Right, much depends on how code is written, so we need statements from each programmer: SLI? Nvlink? GPU RAM size? RAM size? Recommended CPU cores? Etc.

Don't you think that the programs can dynamically store in the RAM instead of only using the GPU RAM?

Surely people in the web will benchmark 30xx cards during the coming weeks and months starting from September 17. Unfortunately, most will test 3D gaming while we are interested in deep learning tests.

For Go, training is harder than using nets.

Top
 Profile  
 
Offline
 Post subject: Re: Nvidia RTX 30xx
Post #6 Posted: Fri Sep 04, 2020 6:46 pm 
Lives with ko

Posts: 248
Liked others: 23
Was liked: 148
Rank: DGS 2 kyu
Universal go server handle: Polama
RobertJasiek wrote:
...Why do you think that tensor cores of the 3rd generation are 4 times faster than the preceding 1st generation? I recall to have heard the factor 2. One Nvidia diagram shows the factor 2.7 for applied use of tensor cores but we have to be careful because we do not know all presumed circumstances and parameters....


I came across it on Tom's Hardware, which usually seems trustworthy.

To be clear: the individual tensor cores are 4x, but there's half as many of them. From your numbers, you saw 0.5x cores and 2.1x more tflops total throughput (meaning about 4x per core). And as you note, benchmarks reported by the manufacturer can be misleading.

Quote:
Don't you think that the programs can dynamically store in the RAM instead of only using the GPU RAM?


The goal is to keep the GPU cores running as close to full out as possible. As they finish calculations, you need to shove new network weights in. Reaching all the way out to computer RAM is a bottleneck and won't keep the GPU cores running full speed. So basically any position that you want to evaluate in the next few milliseconds should be in the GPU Ram.

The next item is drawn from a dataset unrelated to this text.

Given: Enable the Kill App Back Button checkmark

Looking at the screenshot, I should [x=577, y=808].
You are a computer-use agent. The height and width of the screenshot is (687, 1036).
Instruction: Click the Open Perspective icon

That said, you can have game histories, giant databases of pro games, whatever in RAM. You can have lots of trees that aren't being explored cached out there. But the AI won't get "smarter" with larger CPU Ram (past the point where the GPU Ram is being well fed): it's a question of how many board positions it can reason through (and through how big of networks), and that'll come down to GPU Ram.

Top
 Profile  
 
Offline
 Post subject: Re: Nvidia RTX 30xx
Post #7 Posted: Fri Sep 04, 2020 9:41 pm 
Judan

Posts: 6087
Liked others: 0
Was liked: 786
Polama wrote:
the individual tensor cores are 4x, but there's half as many of them. From your numbers, you saw 0.5x cores and 2.1x more tflops total throughput (meaning about 4x
per core). And as you note, benchmarks reported by the manufacturer can be misleading.


Ok, right. 4x is the theoretical order of magnitude per core, 2.7x is what Nvidia promises but probably is only an upper bound so the 2.1x more tflops total throughput for 3080 compared to 2080 is somewhat closer to the truth.

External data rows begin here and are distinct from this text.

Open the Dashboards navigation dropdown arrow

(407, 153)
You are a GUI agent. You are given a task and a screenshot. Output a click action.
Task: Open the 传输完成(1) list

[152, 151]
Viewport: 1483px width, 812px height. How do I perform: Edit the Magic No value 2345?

However, a first ALU cores test puts the promised 2x in relation. Nvidia selected 8 sample 3D games and their test resulting in an average 1.8x improvement from 2080 to 3080. Given Nvidia's bias, that must be an upper limit, too. Since 2080 TI is circa 1.3 as fast as 2080 for 3D games, we get 1.8 / 1.3 ~= 1.4 as the factor from 2080 TI to 3080 for 3D games.

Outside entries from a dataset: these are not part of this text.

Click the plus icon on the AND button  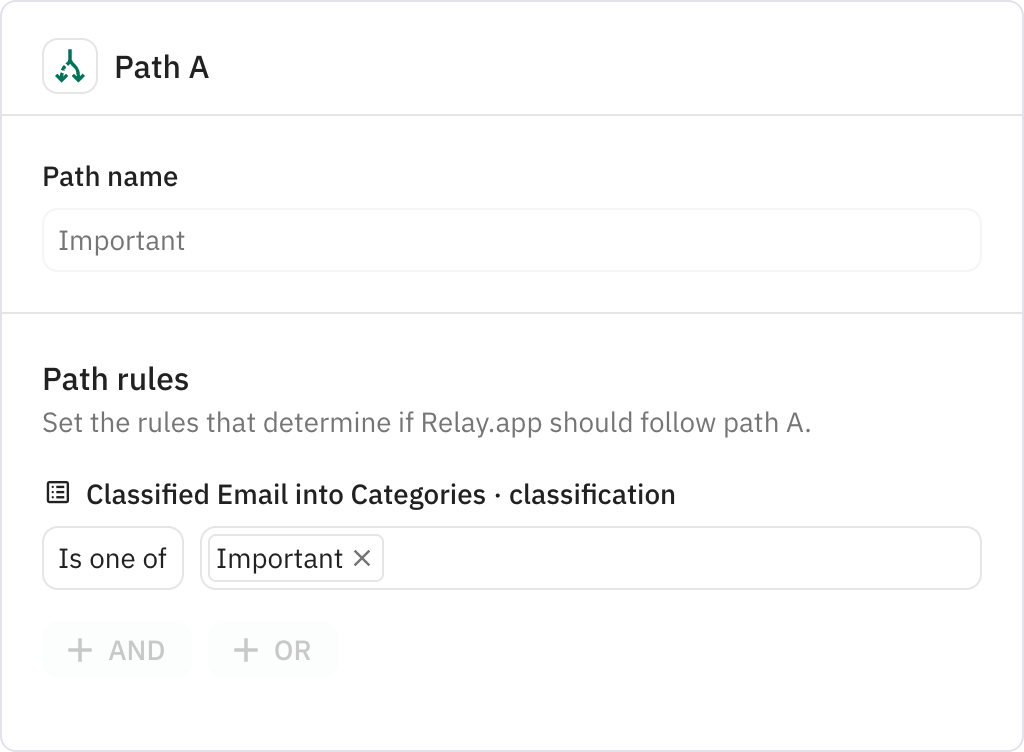coord(79,650)
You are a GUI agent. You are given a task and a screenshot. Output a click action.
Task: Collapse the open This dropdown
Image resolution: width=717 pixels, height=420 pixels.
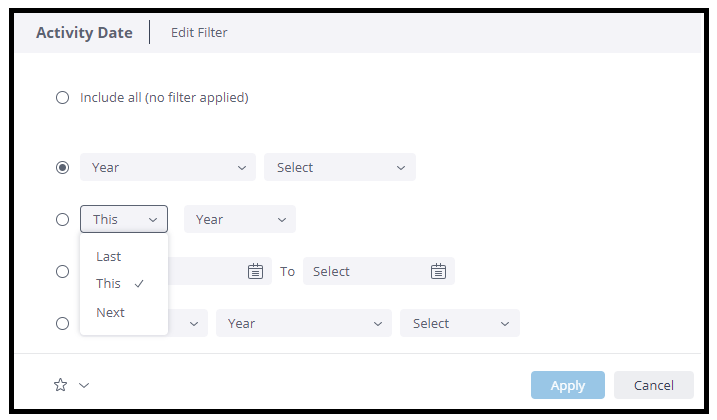[124, 219]
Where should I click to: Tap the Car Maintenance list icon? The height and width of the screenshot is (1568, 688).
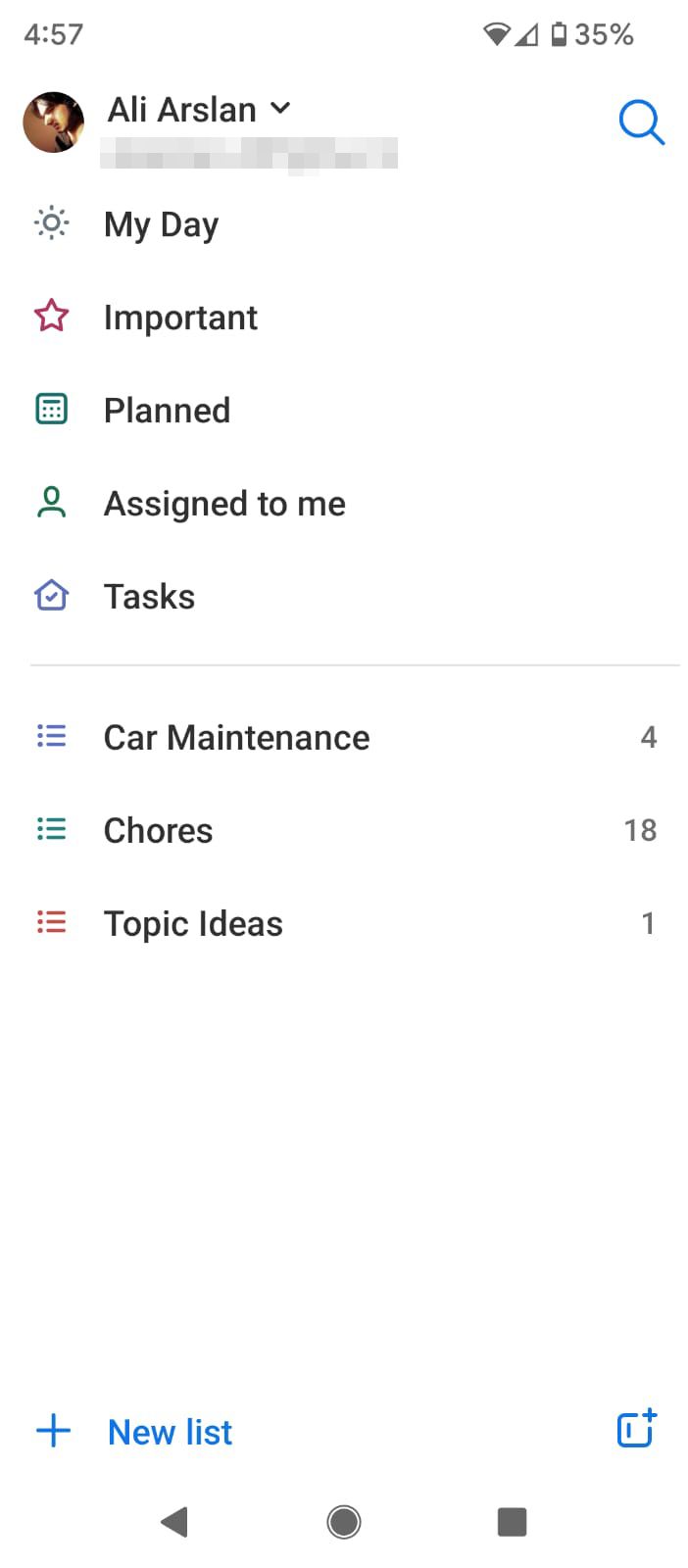click(x=51, y=736)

For tensor cores, it might be a bit more.

Similar guesstimates for 3090 give circa 1.7x as the factor from 2080 TI to 3090 for 3D games.

So I doubt that 3080 or 3090 can quite reach 2x compared to 2080 TI for deep learning.

Nevertheless, close to 2x might be good enough: At the EGC Pisa, which ended on 2018-08-05, a professor of computer science from, IIRC, San Francisco (sorry, forgot his name) said that 2x 1080 TI (or was it 2x 2080 TI) roughly equalled the 4 TPUs of AlphaGo Zero. Since 2080 TI was launched only afterwards on 2018-09-27, I think what he must have said was 2x 1080 TI. Hence, if 3090 is circa 2x 1080 TI, a 3090 would be good enough, although 2x 2080 TI would still be faster but only for programs actually using SLI.

Then there is the option to await 3080 TI hoping it to have SLI but I guess we speak of 2x net $1100 or $1200 to achieve very roughly 1.35x the speed of 2x 2080 TI.

So far my current kaffeesatzleserei. The principle options for alleged >9p play are:

2x 2080 TI (currently used only in the USA with aproximately reasonable prices)
3080 (probably not enough, although more than good enough for kyu learners)
2x 3080 (presumes the programs to use them despite missing SLI)
3090 (probably not quite, but maybe good enough nevertheless; advantage of avoiding SLI troubles)
2x 3080 TI (if this will have SLI)
2x 3090 (clear case but too expensive by far)


EDITs

Top
 Profile  
 
Offline
 Post subject: Re: Nvidia RTX 30xx
Post #8 Posted: Fri Sep 04, 2020 10:57 pm 
Gosei

Posts: 1733
Location: Earth
Liked others: 621
Was liked: 310
I am not sure that you need 2x 2080Ti to reach superhuman strength.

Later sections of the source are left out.